The dance opened with a solo by Vilaro entitled Serenata, choreographed to the clarinet playing of Paquito D’Rivera, who was superimposed on film onto the studio wall to accompany the lyrical dancing of Laura Lopez. Next up was a new duet by Michelle Manzanales entitled CautivadX, danced al fresco by Jared Bogart and Simone Kameresi, a couple filmed presumably on their own front porch before hitting the countryside. The youthful Moreno introduced a new work by Annabelle Lopez Ochoa, Pajarillo Escondido, a solo for Dandara Veiga, which continued the choreographer’s theme of filmed dancing in window alcoves, which we have seen in her second zoom choreography Avec le temps (for two dancers at Dutch National Ballet).
I particularly loved Orilla, an enigmatic duet for Chris Bloom and Gabrielle Sprauve, which was full of gorgeous cinematography, superbly edited, filmed on a beach and outside a church, created by Andrea Miller in collaboration with the dancers. I also enjoyed the arresting sexy mambo with choreography by Nancy Turano, Mambo for 50, danced seductively by Lenai Wilkerson, alternating between garden and studio to the infectious rhythms of Mambo Goomba by Yma Sumac. I could watch Wilkerson’s swaying hips and arms on non-stop repeat.
The style shifted to the surreal dance theatre of Brit-based, Gran Canaria-born, Carlos Pons Guerra in Gazpacho, created on Antonio Cangiano and Omar Rivera who provide a kitchen-based routine to making gazpacho seemingly inspired by the peculiar culinary skills of Hannibal! It was danced to the great sound of the late Marifé de Triana singing Maria de la O. Like Lopez Ochoa, Pons Guerra has an unerring ear for great music.

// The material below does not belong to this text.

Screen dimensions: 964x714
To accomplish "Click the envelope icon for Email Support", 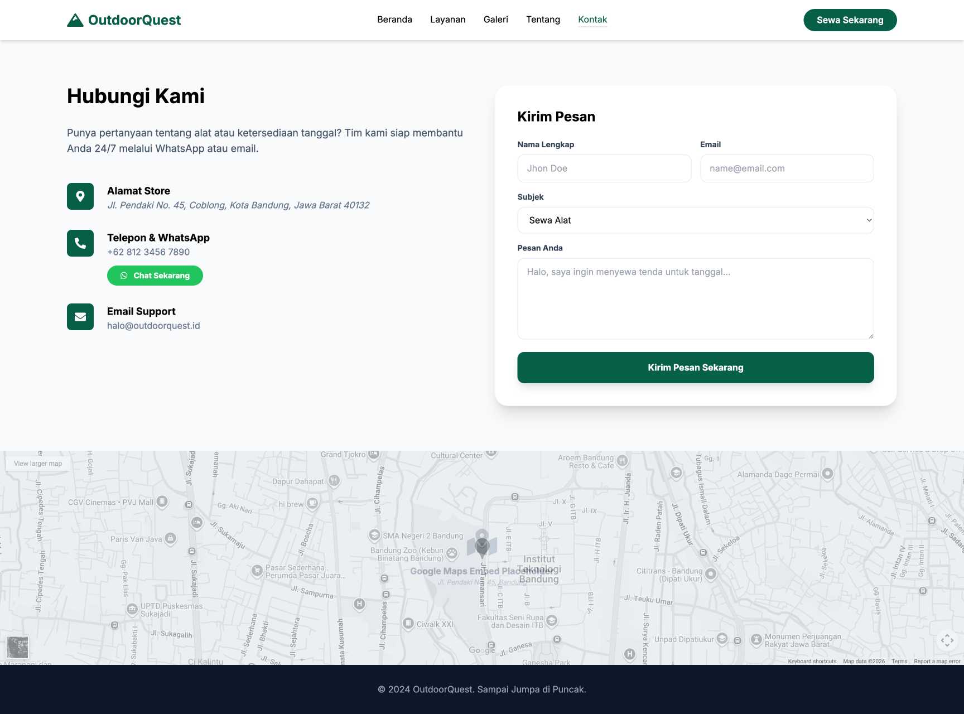I will (x=80, y=317).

Following Estefan’s anniversary present of her song, along came Pedro Ruiz’s Sobre El Siglo De Las Luces, danced in the studio by an attractive couple, Melissa and Lyvan Verdecia. The final dances were nods to the future, performed by two pre-professional award-winning students – firstly in a flamenco-inspired piece by Kiri Avelar for Ruby Castillo and then an excellent and energetic African-Cuban tribal dance performed expressively by Julienne Rane Buenaventura to choreography by Rodney Hamilton. And finally Vilaro showed some neat salsa moves of his own, replicated over zoom by audience members, while proving US TV comedy writer Norman Lear’s observation that Vilaro has the biggest smile in the western world! Other segments included Vilaro’s interview with Lear and Mexican jazz musician Arturo O’Farrill, and his son, Adam, riffing some cool jazz, respectively on piano and trumpet.

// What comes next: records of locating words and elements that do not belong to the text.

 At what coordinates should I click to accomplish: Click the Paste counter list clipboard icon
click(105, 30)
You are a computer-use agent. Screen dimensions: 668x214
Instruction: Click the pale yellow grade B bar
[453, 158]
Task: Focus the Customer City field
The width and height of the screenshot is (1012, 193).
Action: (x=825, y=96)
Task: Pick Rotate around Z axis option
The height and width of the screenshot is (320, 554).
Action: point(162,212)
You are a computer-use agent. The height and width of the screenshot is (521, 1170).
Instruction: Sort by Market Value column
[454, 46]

In addition to this concert, Ballet Hispanico has been especially busy offering “watch parties” throughout the pandemic, including Lopez Ochoa’s Tiburones (Spanish for sharks). This titular echo of the film’s gang name plus filmic setting (the clapperboard snapping shut like Jaws was the clue) combined with voiceover references to Puerto Ricans must surely reference West Side Story. But, the choreographer twists it inside and out, shining the spotlight on stereotypes in race and gender in a portrayal that culminates in the director (surely a Weinstein reference) getting his comeuppance in a hail of high heels. Another “watch party” worth catching is the double-header of Hispanic flair in CARMEN.maquia by Gustavo Ramirez Sansano and the sizzling Club Havana by Pedro Ruiz. All of these works should still be freely available on YouTube.
One silver lining to the pandemic has been getting to see companies online that I have been largely unfamiliar with and Ballet Hispanico is a real find: great dancers; great material; new and innovative choreographers choosing memorable music. What’s not to love! I can’t wait to see them perform live.